Former Italian watch manufacturer
Giovanni Panerai (1825-1897) opened in 1850 a small clock maker shop in Florence, the first one at that time and moved in 1860 to the famous address Ponte alle Grazie. Thanks to good contacts with the best clockmakers in Switzerland he assembled high quality clocks and repaired measuring instruments in his family shop.
His son Leon Francesco was his successor. Guido Panerai (1873-1934), a nephew of Giovanni, gave new impulses to the company which became for a long time official provider of the Royal Italian Navy.
In 1910, Panerai developed and patented a system intended to extend the service life of radioluminescent compounds (he called it Radiomir) by placing it in tiny glass tubes (example: see BARKER and DOLLOND compasses).
From 1934 on, Guido's son Giuseppe developed various instruments for the Italian Navy and in particular wrist compasses.

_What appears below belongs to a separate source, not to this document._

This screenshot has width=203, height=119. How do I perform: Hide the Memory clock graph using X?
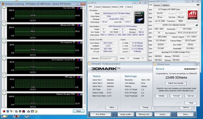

In 1972, after Giuseppe Panerai's death, Col. Dino Zei left the Navy to take up the management of Guido Panerai e Figlio. In the same year he established and became Sole Director of Officine Panerai S.r.l., which took over all the activities and industrial capabilities of Guido Panerai. He became Chairman of Officine Panerai S.p.A., until the watch division and trademark were sold to Cartier and covered this position for the Panerai Sistemi SpA until 1999, when the business was transferred to the Bologna-based company Calzoni.
(courtesy www.animo.com)

PASTO

Former German company established in 1946, successor of K. S. STOCKERT (see C. STOCKERT, manufacturer of the "S" marked compasses).
PASTO bought Kührt and built its only model but a little downsized and with many small design changes. PASTO also produced a light-weight prismatic compass called 206 S resembling the famous british Mk III made by Barker. PASTO was bought by WILKIE on December 31, 1972.

PEIGNÉ

Général Paul Peigné was a French officer (Paris 1841 – 1919). He studied at the famous military school Polytechnique, fought in the French-German war 1870-71 and taught topography at the military school in Saint-Cyr (1873-76). He was the initiator of several new military techniques like the train-mounted artillery. He designed this compass system but we couldn't find any patent number. The earliest items bear the inscription 'System by Lieutenant-Colonel PEIGNÉ'.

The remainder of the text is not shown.